§ **ARTICLE**:
++++

I have no reason to trade my 24-105 though. It is still superior lens to non-L EF lenses and some Sigmas. I like the help of the IS on shooting video. The effect is not strong and not quite enough for stabilization but it takes away micro-shaking of hands/rig. 24-105 is also easy to carry around and it balances on steadicam (lightweight enough and 24 mm position works best for this purpose). I generally love the lens, but it is not as wonderfully astonishing as the 70-200 2.8L IS USM.

So 24-105 is my second best lens but I use it most of the time because I don't want to carry 70-200 everywhere because it is so heavy.

Edit: My sigma is 12-24, not 10-22. Sorry for typo.


----------



## Picsfor (Apr 20, 2011)

if they could get this lens to work at f2.8 - that would be nice - otherwise, i've had mine since 2007 and it has been my mainstay lens on 30D, 40D and 5D2.

It fulfills its role very nice as far as i'm concerned, and doesn't need any more sharpness added to it.

++++

§ **DIRECTION A**:
Answer these from the forum thread about the 24-105 lens:
(i) Which focal-length position works best when the 24-105 is used on a steadicam?
(ii) In the edit, what does the first poster say their Sigma actually is?
(iii) Which cameras has Picsfor used the lens on?
§ **DIRECTION B**:
Continue the forum thread about the 24-105 lens, starting after its last sentence.

++++

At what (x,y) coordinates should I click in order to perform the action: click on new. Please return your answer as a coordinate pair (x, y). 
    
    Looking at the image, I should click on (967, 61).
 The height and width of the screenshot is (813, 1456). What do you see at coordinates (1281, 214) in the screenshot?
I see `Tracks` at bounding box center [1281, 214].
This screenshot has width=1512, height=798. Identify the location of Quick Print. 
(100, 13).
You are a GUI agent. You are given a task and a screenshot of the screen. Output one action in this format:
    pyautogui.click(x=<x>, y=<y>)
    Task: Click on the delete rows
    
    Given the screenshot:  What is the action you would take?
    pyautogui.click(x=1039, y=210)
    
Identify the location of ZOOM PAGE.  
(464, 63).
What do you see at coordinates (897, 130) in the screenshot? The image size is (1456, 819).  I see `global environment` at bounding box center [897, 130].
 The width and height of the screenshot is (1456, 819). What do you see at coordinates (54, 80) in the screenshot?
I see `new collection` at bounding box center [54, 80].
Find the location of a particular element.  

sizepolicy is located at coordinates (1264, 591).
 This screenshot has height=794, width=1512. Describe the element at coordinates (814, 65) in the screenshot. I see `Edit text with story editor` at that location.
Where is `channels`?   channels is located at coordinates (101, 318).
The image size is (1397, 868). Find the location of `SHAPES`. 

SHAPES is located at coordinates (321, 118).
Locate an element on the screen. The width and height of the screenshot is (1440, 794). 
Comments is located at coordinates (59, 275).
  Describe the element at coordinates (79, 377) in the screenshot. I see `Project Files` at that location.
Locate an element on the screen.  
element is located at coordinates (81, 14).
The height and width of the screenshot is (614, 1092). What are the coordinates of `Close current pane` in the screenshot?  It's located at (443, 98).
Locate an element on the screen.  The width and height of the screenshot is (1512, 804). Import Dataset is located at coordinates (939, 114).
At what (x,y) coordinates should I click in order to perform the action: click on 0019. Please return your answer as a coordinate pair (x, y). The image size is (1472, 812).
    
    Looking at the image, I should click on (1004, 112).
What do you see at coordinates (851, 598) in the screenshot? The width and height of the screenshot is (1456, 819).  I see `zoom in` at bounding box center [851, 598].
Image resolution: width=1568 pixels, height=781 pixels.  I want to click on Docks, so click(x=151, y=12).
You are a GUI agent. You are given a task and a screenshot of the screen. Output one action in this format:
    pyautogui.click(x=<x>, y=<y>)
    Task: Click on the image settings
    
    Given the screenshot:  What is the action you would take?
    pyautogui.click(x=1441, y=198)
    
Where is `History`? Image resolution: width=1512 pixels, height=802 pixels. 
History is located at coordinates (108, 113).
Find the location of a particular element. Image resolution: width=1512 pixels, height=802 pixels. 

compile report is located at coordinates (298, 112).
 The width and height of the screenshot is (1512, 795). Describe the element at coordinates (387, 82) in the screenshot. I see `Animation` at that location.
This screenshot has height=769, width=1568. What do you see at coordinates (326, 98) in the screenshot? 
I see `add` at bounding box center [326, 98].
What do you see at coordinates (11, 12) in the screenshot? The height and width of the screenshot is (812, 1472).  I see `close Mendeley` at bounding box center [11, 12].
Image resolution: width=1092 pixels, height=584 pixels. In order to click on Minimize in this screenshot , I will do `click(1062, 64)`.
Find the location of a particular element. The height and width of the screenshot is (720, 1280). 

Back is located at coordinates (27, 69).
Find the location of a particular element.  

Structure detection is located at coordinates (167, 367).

++++

§ **EXERCISE RESULT A**:
(i) The 24 mm position.
(ii) A 12-24, not a 10-22.
(iii) The 30D, 40D and 5D2.

§ **EXERCISE RESULT B**:
But then, i haven't seen what the IQ of the lesser spotted 5D3, 1D5 or 1Ds4/5 or 1DsQ are like...


----------



## John Smith (Apr 20, 2011)

Picsfor said:


> if they could get this lens to work at f2.8 - that would be nice - otherwise, i've had mine since 2007 and it has been my mainstay lens on 30D, 40D and 5D2.
> 
> It fulfills its role very nice as far as i'm concerned, and doesn't need any more sharpness added to it.
> But then, i haven't seen what the IQ of the lesser spotted 5D3, 1D5 or 1Ds4/5 or 1DsQ are like...



I would most certainly upgrade by 24-105mm f/4 for a 24-105mm f/2.8, but think it is unlikely - it would hurt or kill the sales of the 24-70mm f/2.8

Canon has two lines of lenses - the f/4 line (17-40mm, 24-105mm, 70-200mm), and the f/2.8 line (16-35mm, 24-70mm, 70-200mm). The f/4 line is attractive to prosumers, and is one of the advantages Canon has over Nikon, who doesn't have a 70-200mm f/4.


----------



## Justin (Apr 20, 2011)

John Smith said:


> Picsfor said:
> 
> 
> > if they could get this lens to work at f2.8 - that would be nice - otherwise, i've had mine since 2007 and it has been my mainstay lens on 30D, 40D and 5D2.
> ...



I'd trade the 70-200 f/4 any day for a 14-24 2.8. Now that Canon has a 70-200 2.8 II that resolves as well or better than the f/4 version I am quite happy. I guess I would keep both in a perfect world but it's not necessary.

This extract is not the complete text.